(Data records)
^^^^^^^^^^^^^^^^

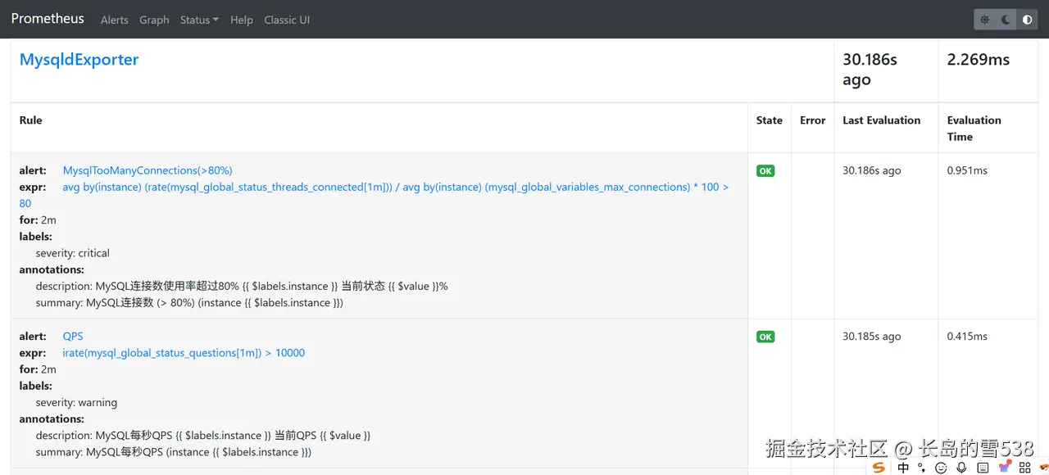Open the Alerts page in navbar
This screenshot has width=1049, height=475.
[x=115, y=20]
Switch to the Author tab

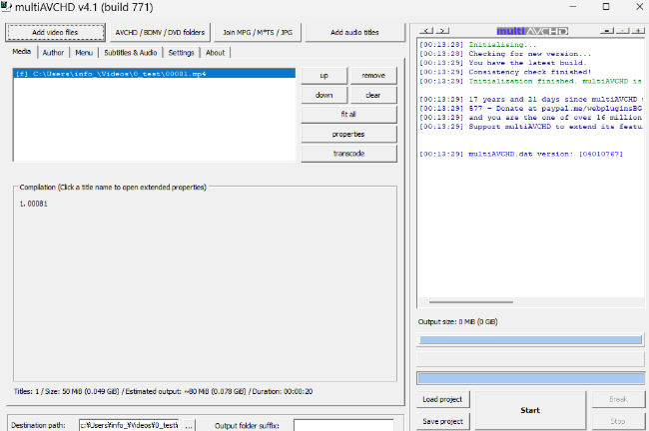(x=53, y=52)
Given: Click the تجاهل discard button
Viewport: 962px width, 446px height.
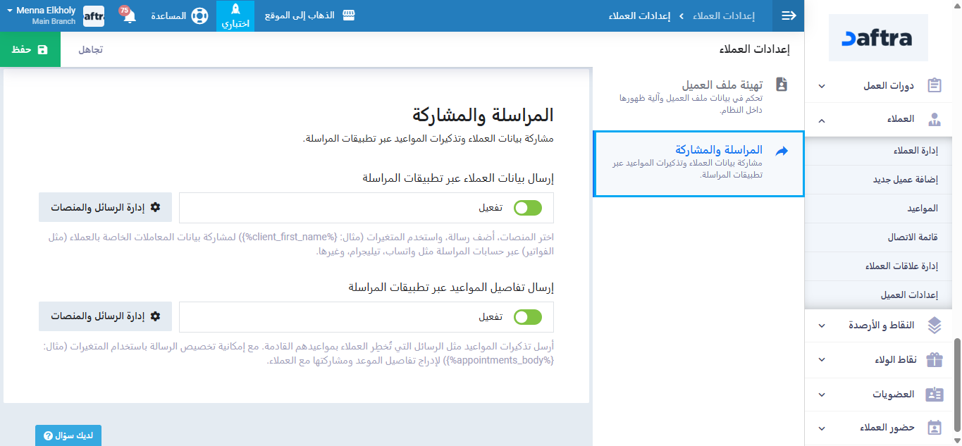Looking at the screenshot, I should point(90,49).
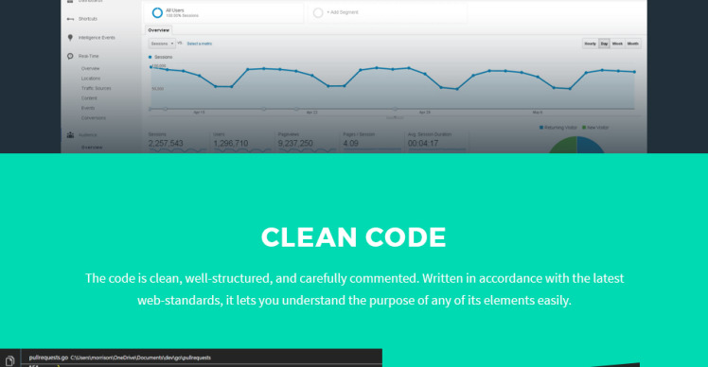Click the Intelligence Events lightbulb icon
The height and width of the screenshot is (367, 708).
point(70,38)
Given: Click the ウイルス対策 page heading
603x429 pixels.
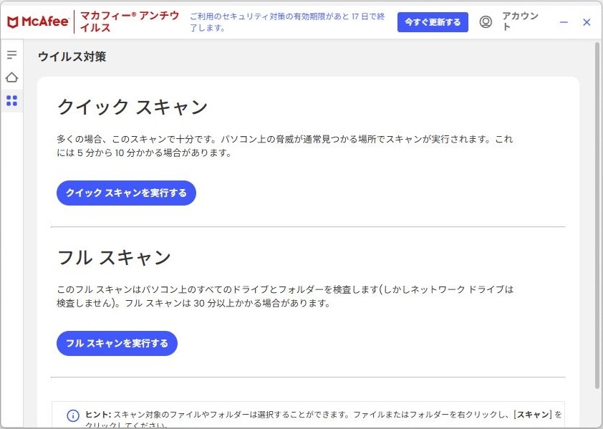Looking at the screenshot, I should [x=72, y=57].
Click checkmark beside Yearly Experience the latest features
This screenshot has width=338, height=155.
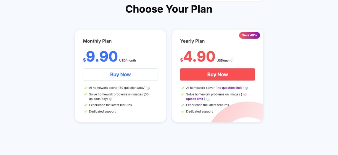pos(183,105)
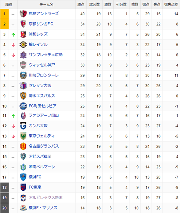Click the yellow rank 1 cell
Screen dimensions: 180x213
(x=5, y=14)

^^^^^^^^^^^^^^^^

• **Aim of the exercise**
Return each full line of the entries that contains the word "Given".

• **Answer to the problem**
Given: Click the تجاهل discard button
Given: Click the ウイルス対策 page heading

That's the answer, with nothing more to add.